もちろん役所広司の安定、坂井真紀、田中泯の更なる安定感で作品に十分奥行きを与えていたと思う。またあの時代のランプに照らされて仄暗く明るい感じとか東北のお金持ちの佇まいなど観るべきところも満載。ちょっと映った鹿踊りもアクセントになっていてよしよし。

そして誰もが絶賛する宮沢賢治役の菅田将暉、トシ役の森七菜だけど…もちろん熱演。それは私もそう思うが、でも敢えて言わせてもらうと宮沢賢治のちょっと特異な面だけが取り上げられていて、あれだけの文学作品を書き残した文学的知性があまり感じられなかった。彼の生い立ちから考えると恵まれた家庭環境でお坊ちゃん育ちながら学ぶ事により世界を知り、己の搾取する側に居た思考がひっくり返され貧しい者,弱き者に心を寄せて次から次へと手を出し、世界の平和と安寧を願うがあまりにも理想すぎてことごとく挫折していく。その失意の中で最愛の妹を亡くし…自己犠牲だけではこの世は救えないという挫折感を味わったはず。
故に彼の作品には理想の世界が繰り広げられている。その世界はとても美しく儚く…時にブラックユーモアにも満ち溢れているのではないだろうか。
でも菅田将暉が演じた賢治は農民を救えない苦悩、病人を救えない苦悩の演技が自己完結型で、世のため人のためにと言う所までは達していなかったように感じてしまった。これはひとえに学ぶ場の描写が全く無かったからなのかな?って思う…あまり出来は良くないみたいだったけど賢治の学生時代のエピソードは割と知られていて様々な交流も語られている。今回は家族愛に絞ったが故に登場する事はなかったのかも知れないが、そうなると賢治の人間形成に於いては表現しきれない部分もあるのではないかと感じた。卒業証書を持って帰って来て学生時代の描写は終わりだったし。
同じようにトシについても発症したのは東京で、その後は実家に戻って看病を受けるが、その時賢治は農学校の教員であったはず。
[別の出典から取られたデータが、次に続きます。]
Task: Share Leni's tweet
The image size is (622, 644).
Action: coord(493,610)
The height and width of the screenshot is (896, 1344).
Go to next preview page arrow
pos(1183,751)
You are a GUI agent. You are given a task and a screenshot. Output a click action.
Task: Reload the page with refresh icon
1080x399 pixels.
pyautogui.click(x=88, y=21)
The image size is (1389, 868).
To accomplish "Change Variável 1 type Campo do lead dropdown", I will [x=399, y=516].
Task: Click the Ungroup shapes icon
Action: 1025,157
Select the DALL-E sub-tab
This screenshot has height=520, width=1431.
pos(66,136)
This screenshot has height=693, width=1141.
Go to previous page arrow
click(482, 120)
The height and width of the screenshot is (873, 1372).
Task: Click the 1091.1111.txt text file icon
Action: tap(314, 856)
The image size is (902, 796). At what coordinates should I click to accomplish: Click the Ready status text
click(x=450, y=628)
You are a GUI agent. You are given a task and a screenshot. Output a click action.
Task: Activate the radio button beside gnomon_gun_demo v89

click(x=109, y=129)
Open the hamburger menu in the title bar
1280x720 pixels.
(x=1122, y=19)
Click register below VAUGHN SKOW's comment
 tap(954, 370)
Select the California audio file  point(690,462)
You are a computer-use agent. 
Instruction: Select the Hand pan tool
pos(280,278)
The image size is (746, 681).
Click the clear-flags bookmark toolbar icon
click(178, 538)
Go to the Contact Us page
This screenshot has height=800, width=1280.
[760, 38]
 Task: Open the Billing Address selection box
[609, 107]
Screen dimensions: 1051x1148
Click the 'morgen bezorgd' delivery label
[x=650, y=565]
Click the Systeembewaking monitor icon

なのにそんな風には全く見えなかったし、トシは賢治よりむしろ優秀で、老成した大人びたイメージがあるが、森七菜のトシは始終子どもっぽい。とても教壇に立っていた感じは受けなかった。
こう言ったよく知られた事を無視すれば、賢治とトシの人物描写はあれはあれで有りなのか?とも思う。
でもあまりにも有名な人だからね。宮沢賢治。

羅須治人協会の活動ももう少し尺が欲しかった。「下の畑におります」はぜひ使った欲しかったような気もする。

でも最後、JR釜石線のアーチ状の鉄橋の上を走る列車が本当に銀河鉄道みたいで2人がその列車に乗っているシーンも良かったなぁ。あれは死者が乗る列車だから…

でも最後の最後にちょっと興醒め。何ですか?あのエンディング曲。曲も合わなければ声質が全く作品に合ってない。このアーティストを採用した監督のセンスの無さ。
もう「星めぐりの歌」のインストルメンタルでも良かったくらいだ。
なので最後締まらなかったなぁ。